Auf den Abstand kommt es an!

 

Über meinem Wohnzimmersofa hängt ein kleiner Wandteppich. Kein kostbarer, aber er gefällt mir.

Manchmal betrachte ich den Teppich ganz aus der Nähe. Meine Nase berührt dabei die Wolle. Ich bin dann überrascht, wie durcheinander die Fäden gehen. Ein weißer Knoten und ein roter. Eine dicke Scheife und eine stärkere Erhebung. Aus der Nähe ist das Gesamtbild nicht mehr zu erkennen.
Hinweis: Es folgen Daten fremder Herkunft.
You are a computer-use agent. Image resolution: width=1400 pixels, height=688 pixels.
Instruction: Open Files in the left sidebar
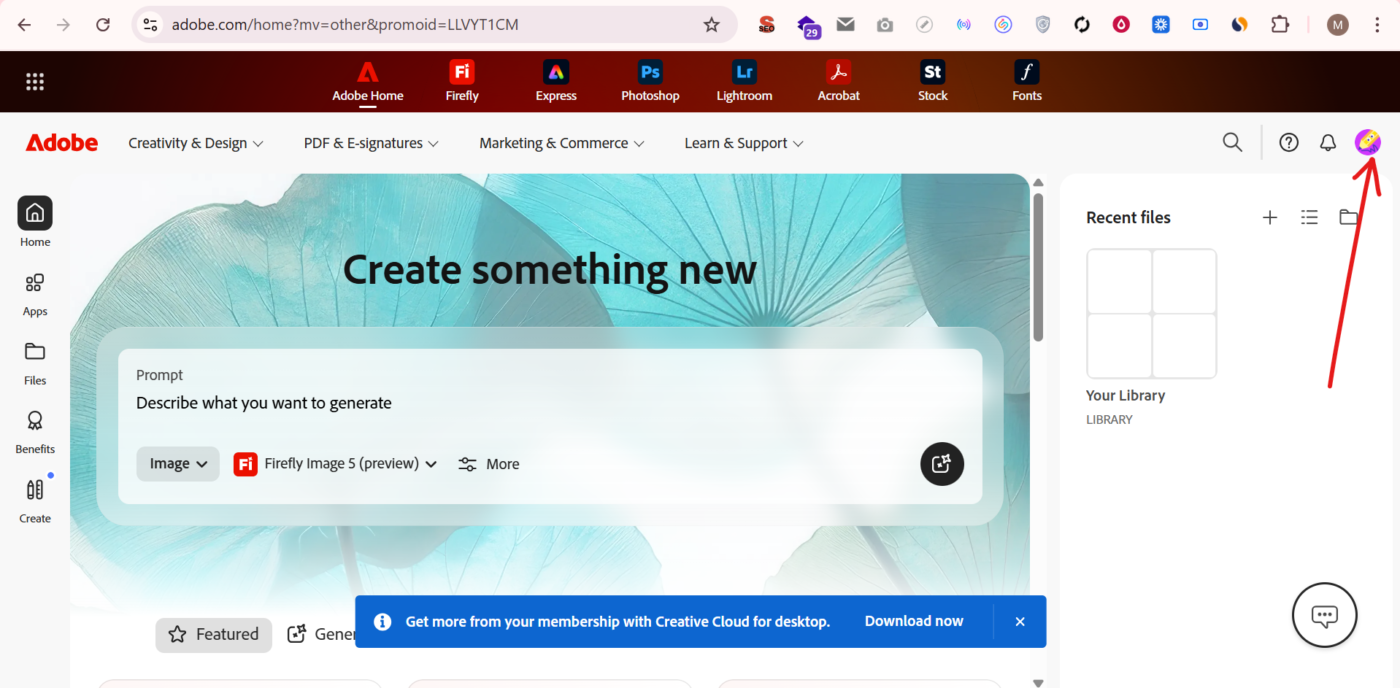34,361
Nur noch ein großes Durcheinander aus Wolle und Farben.

Bisweilen sehen meine Tage ähnlich aus. Ein großes Durcheinander von Terminen, Verpflichtungen und Arbeit. Das ganze Bild meines Lebens wird nicht mehr sichtbar. Ich brauch dann dringend eine größere Entfernung von den Niederungen, um wieder den Überblick zu bekommen. Erst dann erkenne ich wieder, daß ich als ganzer Mensch geschaffen wurde und die einzelne kleine Verpfichtung gar nicht so wichtig ist.

Wenn ich mit dem Auge von meinem Wandteppich wieder weggehe erkenne ich eine schöne große Friedenstaube. Der Teppichknüpfer hatte sich das Bild dieser Taube ausgedacht. Wenn ich mein Leben aus der Entfernung betrachte, erahne ich den Entwurf, der dahinter steht.

Die nötige Entfernung zu den großen und kleinen Knoten dieses Tages wünsche ich Ihnen heute!